Exercise brief | Using the entries that follow, collect the lines where the word "agent" appears.

═══ Source material

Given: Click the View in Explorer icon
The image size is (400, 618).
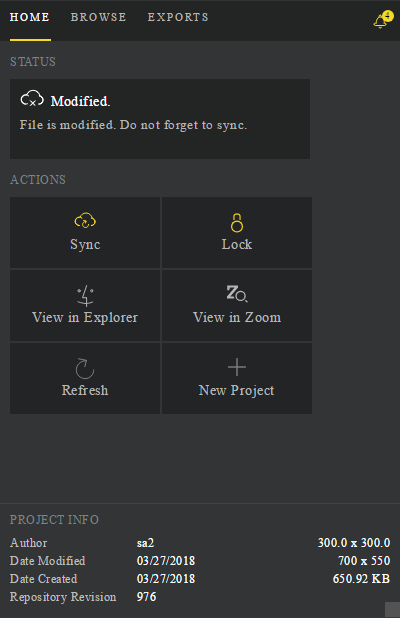Looking at the screenshot, I should [x=85, y=296].
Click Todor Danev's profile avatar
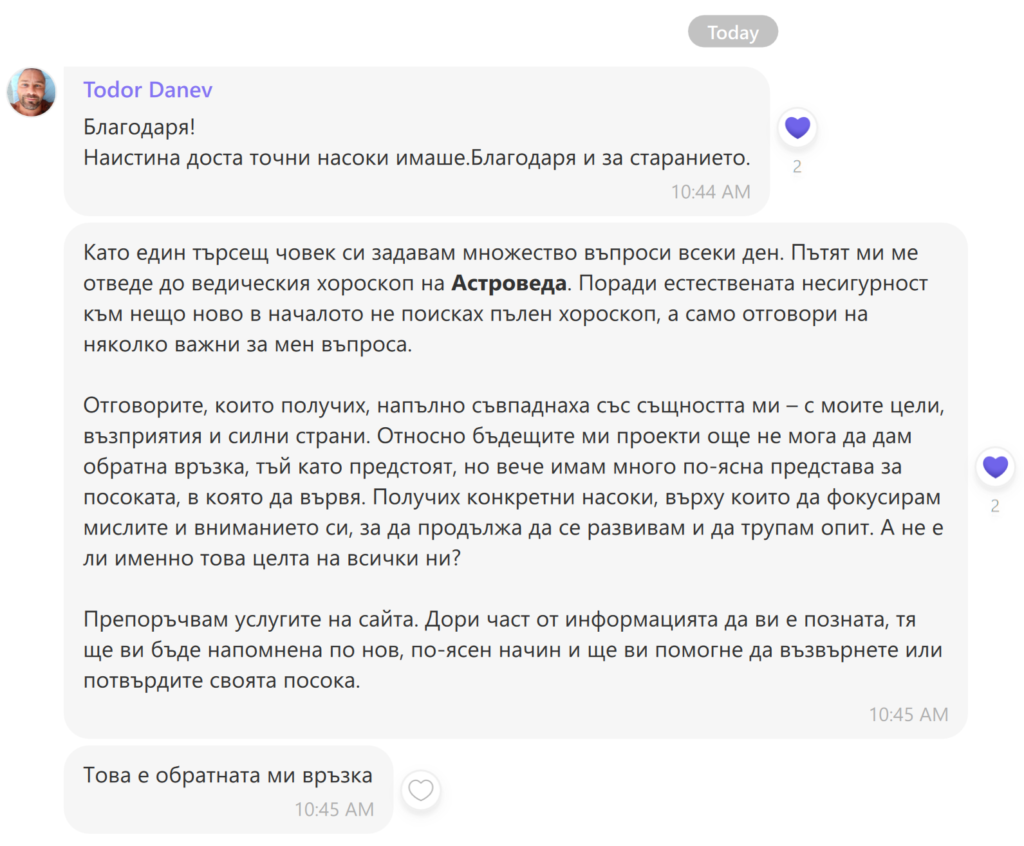Image resolution: width=1024 pixels, height=846 pixels. (x=31, y=93)
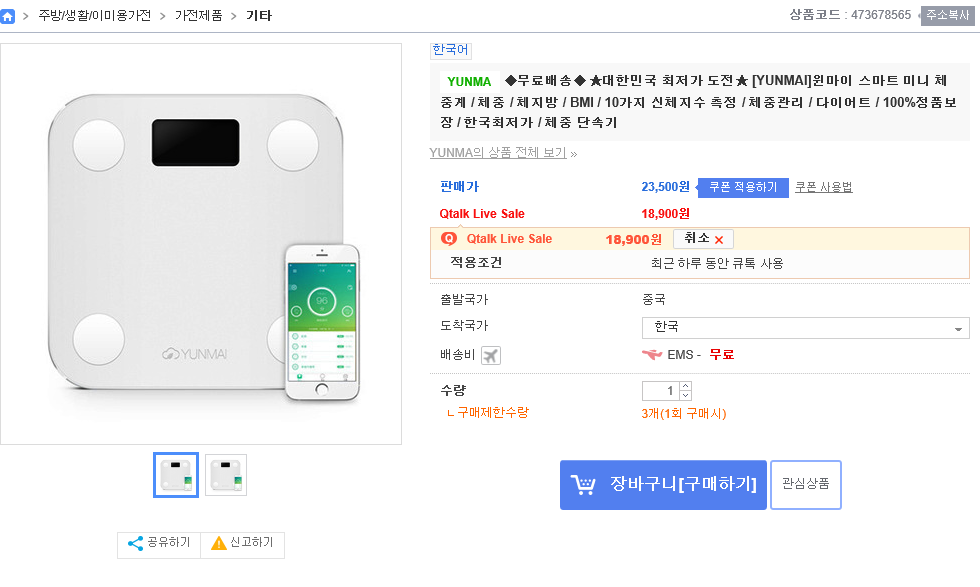Screen dimensions: 980x587
Task: Click the EMS shipping logo icon
Action: [652, 355]
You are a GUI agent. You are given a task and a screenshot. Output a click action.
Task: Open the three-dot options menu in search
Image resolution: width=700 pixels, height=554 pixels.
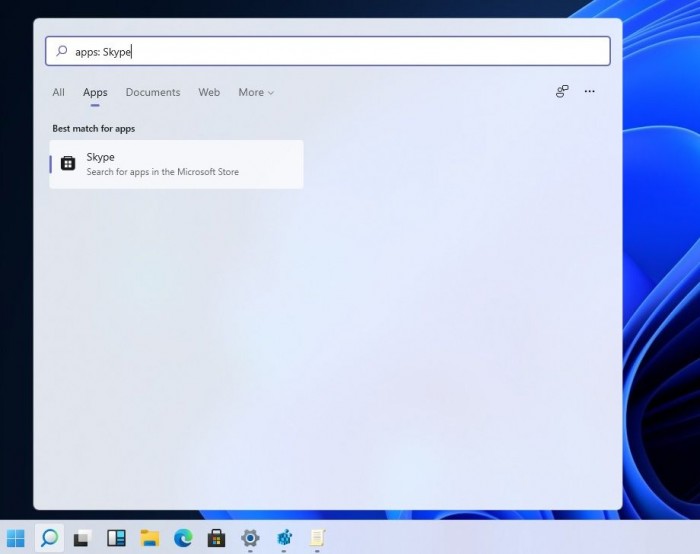coord(590,92)

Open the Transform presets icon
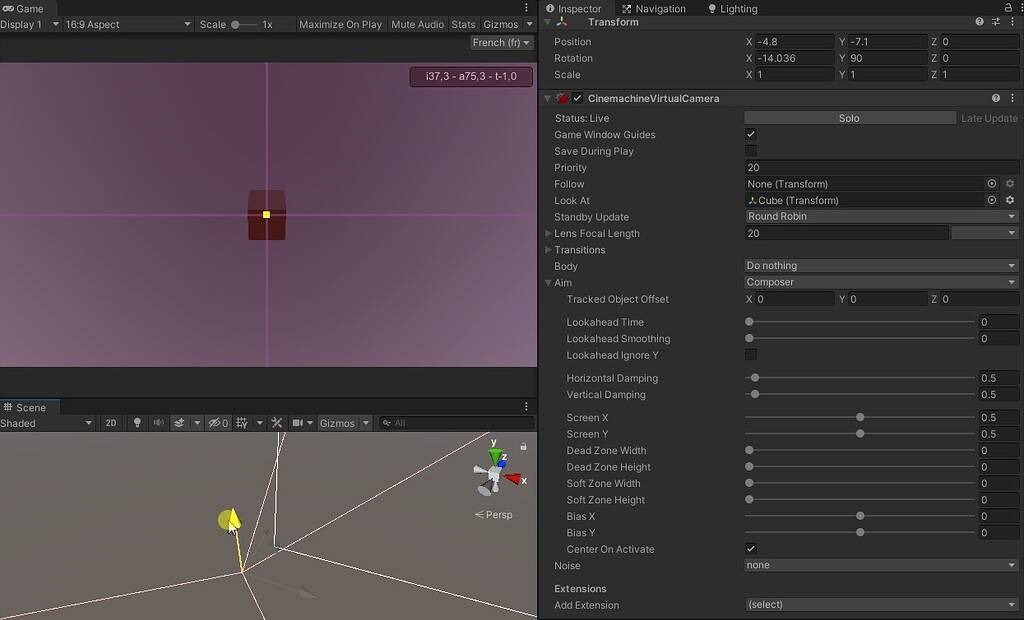(995, 21)
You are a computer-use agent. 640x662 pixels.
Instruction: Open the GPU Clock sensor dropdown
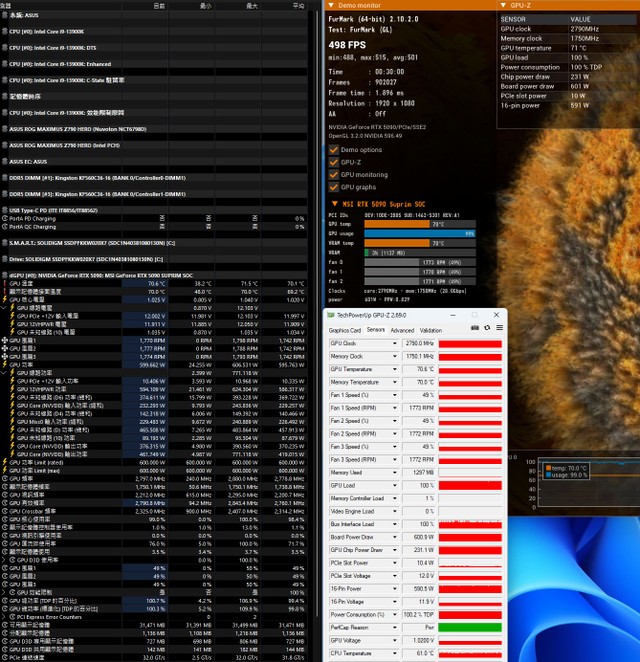[395, 344]
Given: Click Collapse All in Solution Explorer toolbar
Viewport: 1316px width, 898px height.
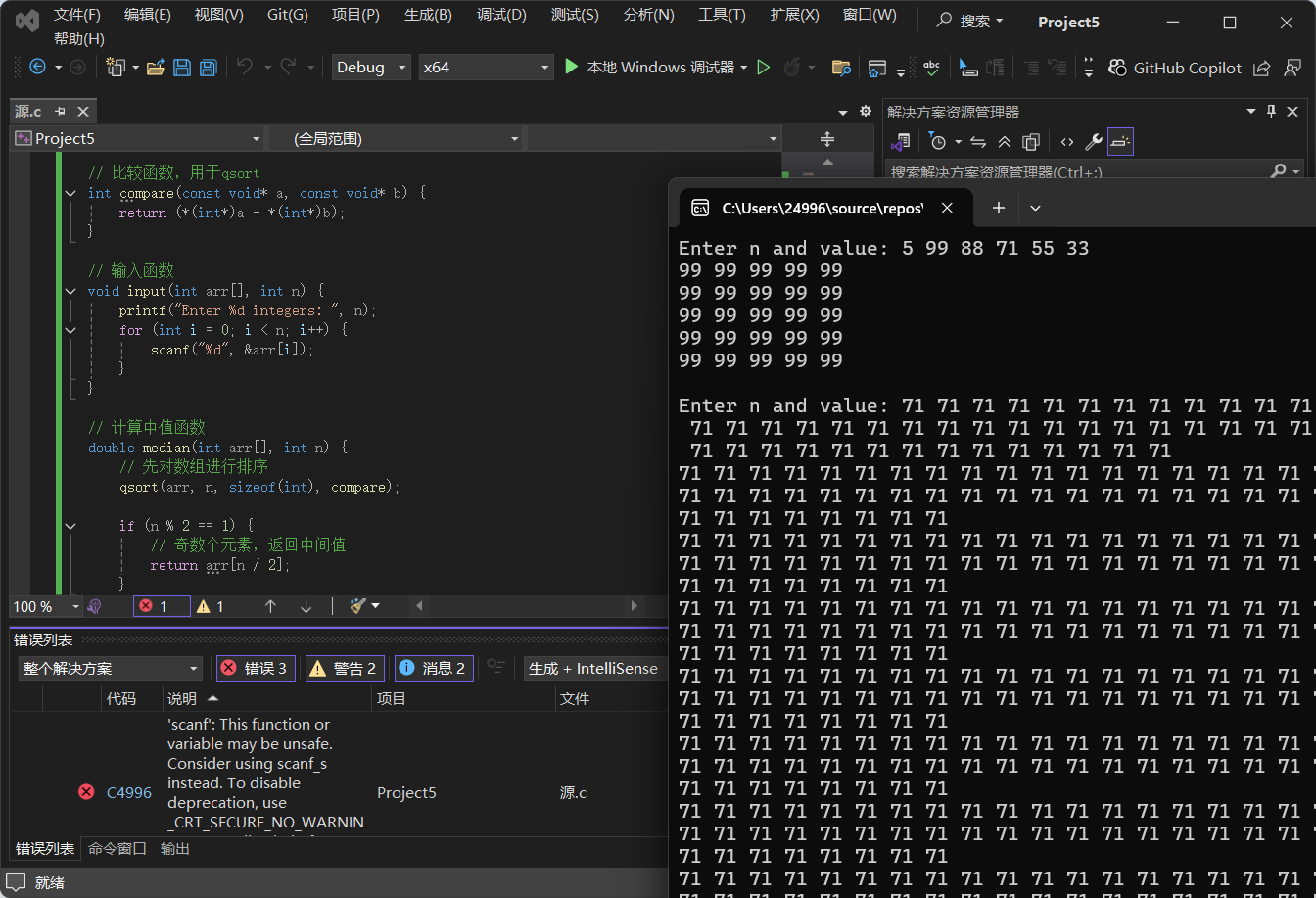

══════

Your solution |
You are a GUI agent. You are given a task and a screenshot. Output a click action.
You are a computer-use agent. 640x662 pixels.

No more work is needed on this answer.